Columbia Memorial Hospital Solidarity RallyOctober 13, 2022
On Thursday September 1, a day before the start of Labor Day weekend, 1199SEIU members and community leaders rallied at the 7th Street Park in Hudson and asked: “Will Columbia Memorial Hospital have enough staff to meet the community’s healthcare needs throughout the holiday?”
CMH documents indicate more than 300 open positions at the hospital and its offsites on that day. The healthcare workers and many community leaders, including U.S.

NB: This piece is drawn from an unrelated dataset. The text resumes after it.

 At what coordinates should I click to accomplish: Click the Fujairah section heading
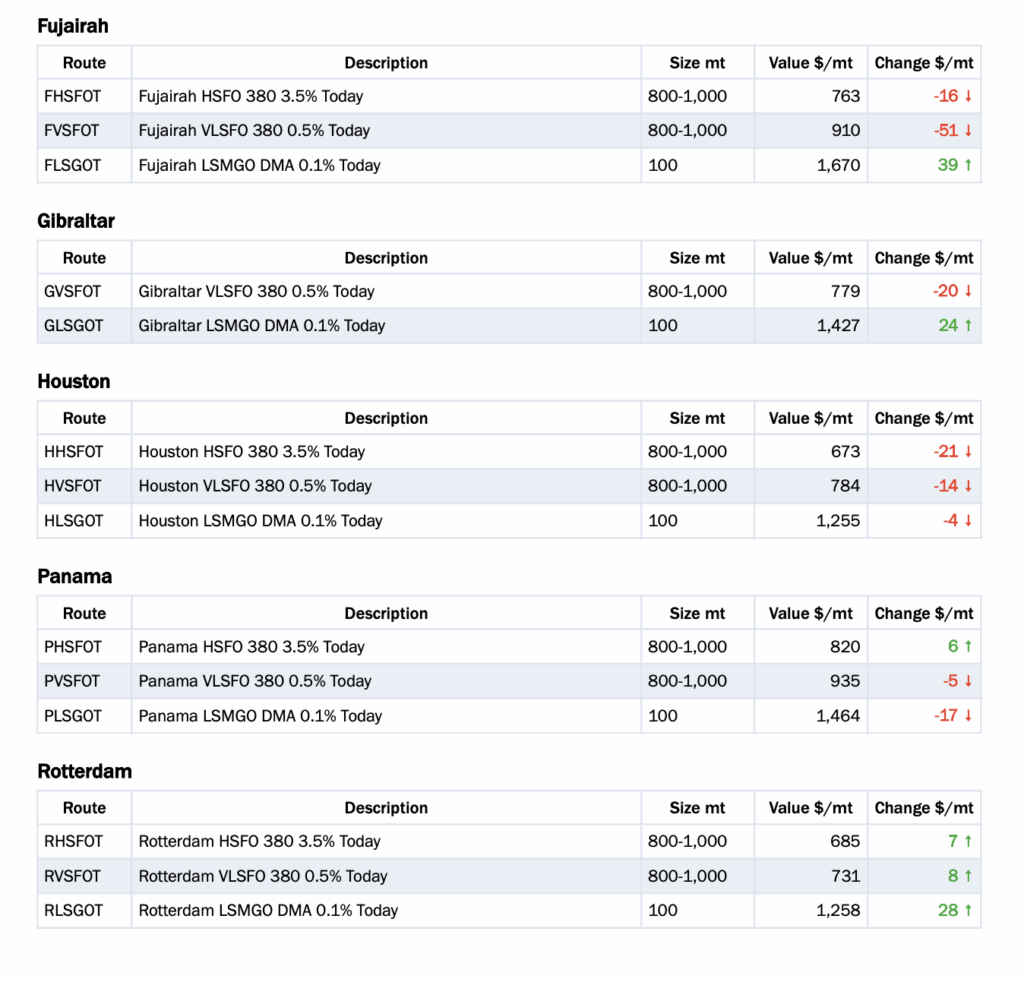[73, 26]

Senator Kirsten Gillibrand, have been urging an indifferent administration to deal with the staffing crisis for more than a year. As the only hospital between Kingston and Albany, Columbia Memorial Health staff serves more than 100,000 residents in a healthcare desert spanning Columbia, Greene, and Dutchess counties.
“The entire community is feeling the impact of hospital leaders who are driving workers from the bedside by providing inadequate wages and failing to implement appropriate recruitment/retention practices,” said Karin Rene Roberts, a longtime RN at the hospital. “I think that for a long time, our administration buried their head in the sand and refused to acknowledge what we saw coming. We saw dribbles of staff leaving, which turned into torrents. Now they can’t hide anymore.”

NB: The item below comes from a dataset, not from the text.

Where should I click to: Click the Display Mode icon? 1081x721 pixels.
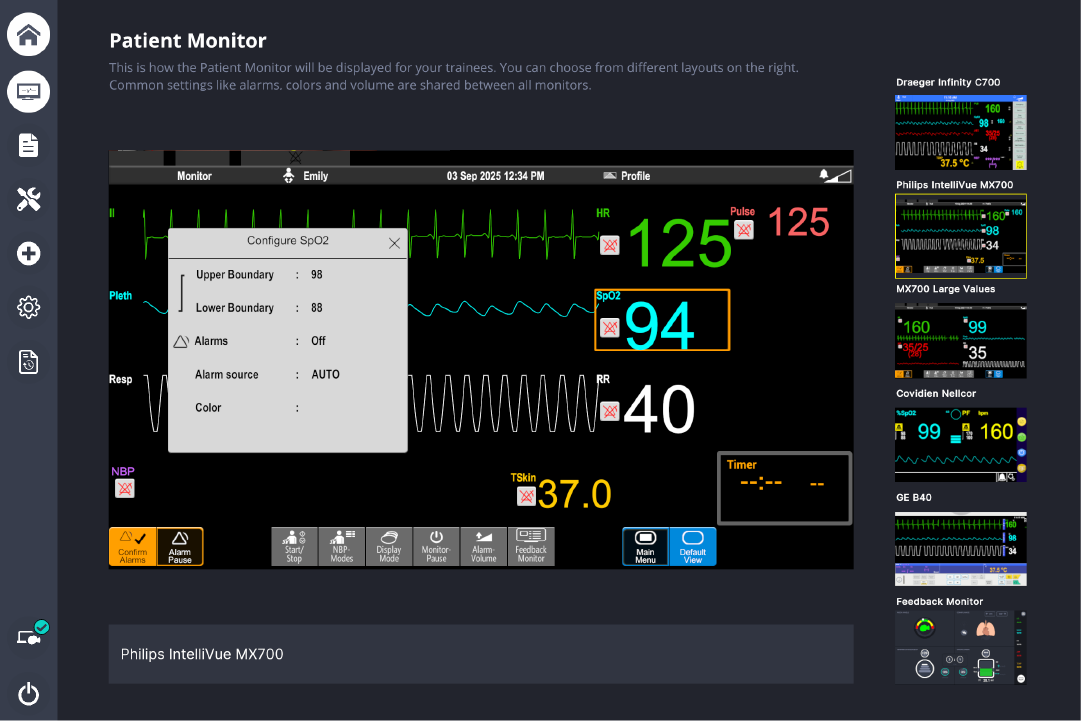click(x=389, y=546)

Elected leaders turned out in solidarity for the workers at the rally. New York State Senator Michelle Hinchey said, “We’re heading into Labor Day and it’s important that we support our friends, neighbors and relatives in labor. As more and more people come to our area, we have to make sure we have the support systems, and that includes health care.”

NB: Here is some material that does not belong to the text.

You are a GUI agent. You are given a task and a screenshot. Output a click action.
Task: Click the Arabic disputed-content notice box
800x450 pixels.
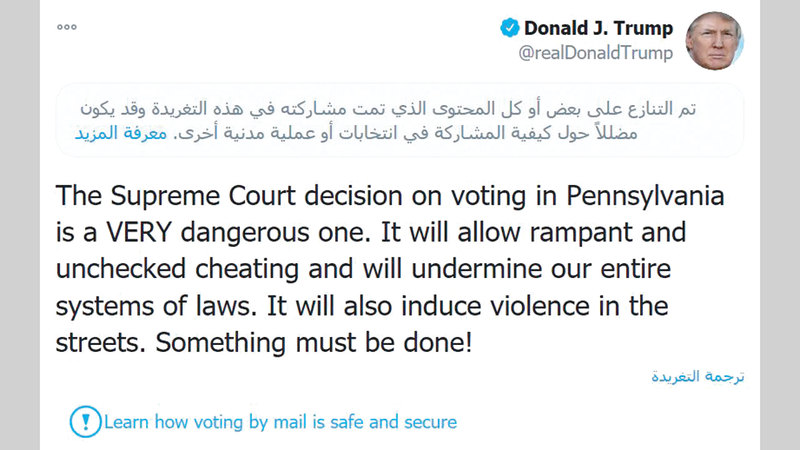tap(400, 120)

Kamal Johnson, the mayor of Hudson, told the CMH members, “The nationwide staffing crisis doesn’t take Columbia Memorial off the hook for its own staffing issues. Especially when so many employees are quitting to work at neighboring hospitals that pay better. They’re leaving for better working conditions. That’s not something that can be blamed on this nationwide crisis.”
1199SEIU members say they will continue to make their voices heard and demand that CMH management fix the situation, for the sake of quality patient care and to maintain the hospital’s legacy as a trusted community health care provider and partner.